Two additions to update_check.sh:

  1. Auto-prefix refs/tags/ when (a) the URL is an info/refs endpoint and (b) the custom pattern doesn't already start with refs/tags/. Existing patterns with explicit anchor remain unchanged. Fully backward compatible.

  2. distfiles_only=yes variable for update files. When set, homepage scanning is skipped and only distfile URLs are checked.

Manual.md is updated to describe both features and provide guidance on choosing between the default behavior, distfiles_only=yes, and site=URL.

Design rationale

Why auto-prefix refs/tags/?

The info/refs endpoint (used by update_check.sh since #60025) emits tag lines in a uniform format: every line ends with refs/tags/<tag>. Since the refs/tags/ prefix is a property of the wire format rather than something each package needs to express, it seemed reasonable to handle it at the script level.
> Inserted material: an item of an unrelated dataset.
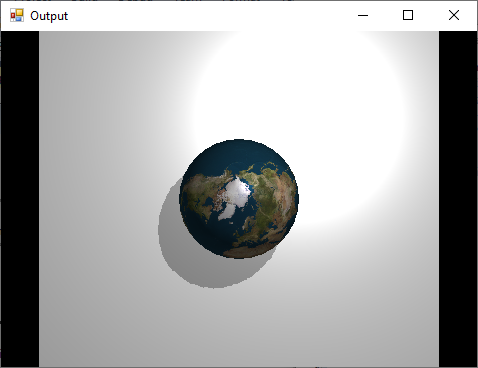
Task: Click the green landmass on the globe's right side
Action: click(x=273, y=200)
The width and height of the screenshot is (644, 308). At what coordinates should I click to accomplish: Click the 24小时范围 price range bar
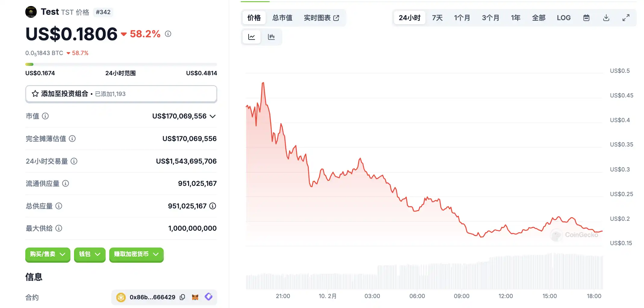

The alternative would be adding refs/tags/ to each affected update file individually. That works, but spreads endpoint-format knowledge across ~100 packages. Centralizing it in the script keeps update files focused on what's package-specific (the tag naming convention upstream chose) rather than protocol-level detail.

The condition is narrow (URL contains info/refs AND pattern doesn't already start with refs/tags/), so explicit-anchor patterns continue working unchanged. The 44 untouched custom-pattern packages were cross-checked against master to confirm this. No regressions observed.

I'm happy to revisit this approach if you'd prefer the per-package path. The script change is small and easy to drop.

Why distfiles_only=yes?

The homepage scan is a useful heuristic when patterns live in HTML space, since a single broad pattern can catch versions in either the homepage or the distfiles page. With info/refs, the situation changes a bit: the endpoint already provides a uniformly-structured tag listing, while the homepage remains a human-facing page whose layout can change for unrelated reasons.

In practice, two patterns emerge:

  • Patterns that survive the homepage tend to anchor on decorative strings (e.g., "Latest release: X", <title>Release foo-X</title>). When upstream redesigns the site, these break even when the tags themselves are stable.
  • Patterns scoped to info/refs can stay simpler and more structural (e.g., vulkan-sdk-\K[\d.]+ against a refs/tags/ listing). Adding homepage-survival logic to them tends to bloat the regex.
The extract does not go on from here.